Mais un facteur à ne pas négliger est l’effet “s’il y arrive, pourquoi pas moi ?”. Thierry Henry peut être un modèle pour tous les jeunes footballeurs au monde. Il est évident que l’influence sera plus prononcée sur un jeune des Ulis a qui on dit “Titi a grandi dans cette tour, s’est entraîné sur ce terrain” que pour un Brésilien ou Allemand.

A l’échelle nationale, gagner un évènement comme une coupe du monde de foot entraîne une forte hausse des licences dans le pays, d’où il ressortira plus tard des nouveaux champions.

Au poker, et c’est quelque peu triste à dire, Patrick Bruel et son bracelet a grandement popularisé le poker.

Les graines de champion ont besoin d’idoles et plus la similarité avec leur idole sera grande, plus forte sera leur influence.

Devenez politicien

En tant que joueurs français on le sait tous, les politiques ont de l’influence sur nous.
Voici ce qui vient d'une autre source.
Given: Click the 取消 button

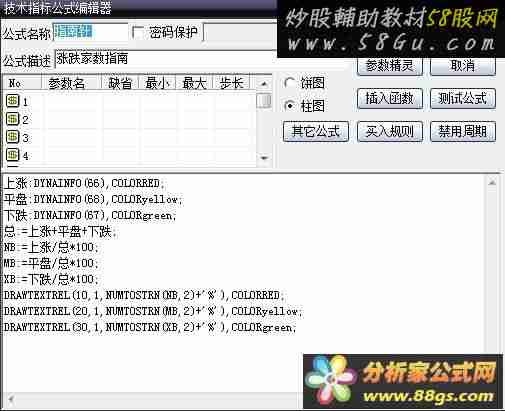Looking at the screenshot, I should coord(463,66).
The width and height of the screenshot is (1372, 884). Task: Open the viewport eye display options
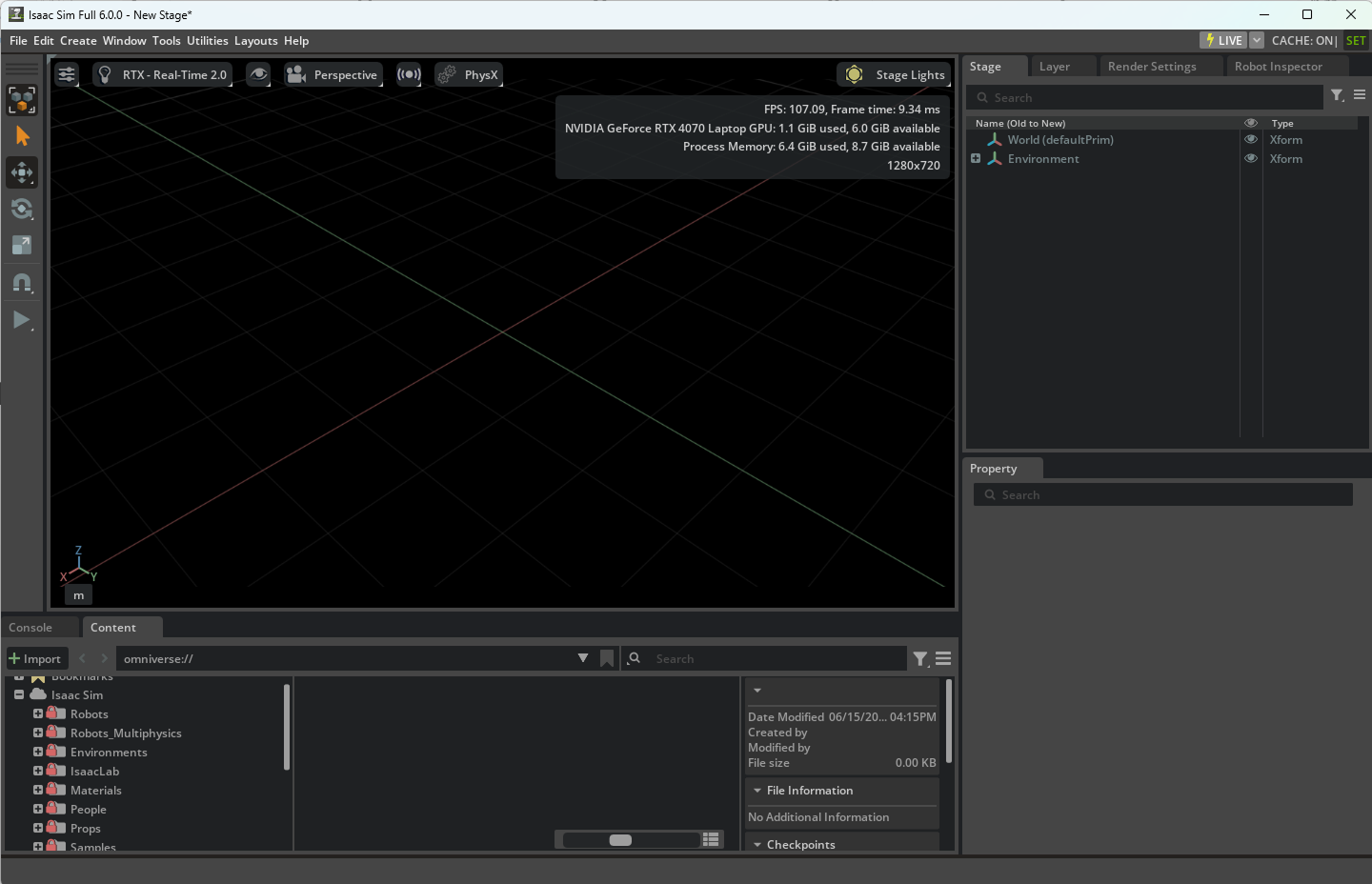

Ils peuvent faire naître des carrières de joueurs ou mettre fin à ce métier. Comme on est jamais mieux servi que par soi-même, je ne peux que vous recommander de vous engager et améliorer la conjecture par vous-même.

Cette liste de facteurs pouvant influer sur le destin de joueur de poker d'un enfant n'est pas exhaustive, mais elle montre bien que le niveau de jeu est pluri-factoriel, ne dépend pas d'une simple équation type niveau = génétique + nombre d'heures de pratique. Certains de ces facteurs sont assez évidents, d'autres beaucoup plus surprenants.

Tiger Woods au golf, les soeurs Williams au tennis, les soeurs Polgar aux échecs ou encore Rafael Nadal au tennis sont des exemples d'enfants programmés pour la gagne qui ont réussi (là où bien d'autres, plus nombreux ont échoué). Le poker est un jeu de plus en plus complexe. Beaucoup de champions ont commencé au mieux à l'adolescence. Je prends le pari que les futurs grands auront joué leurs premières mains dans l'enfance et qu'il sera bientôt impossible d'atteindre le top en apprenant les règles à l'âge adulte.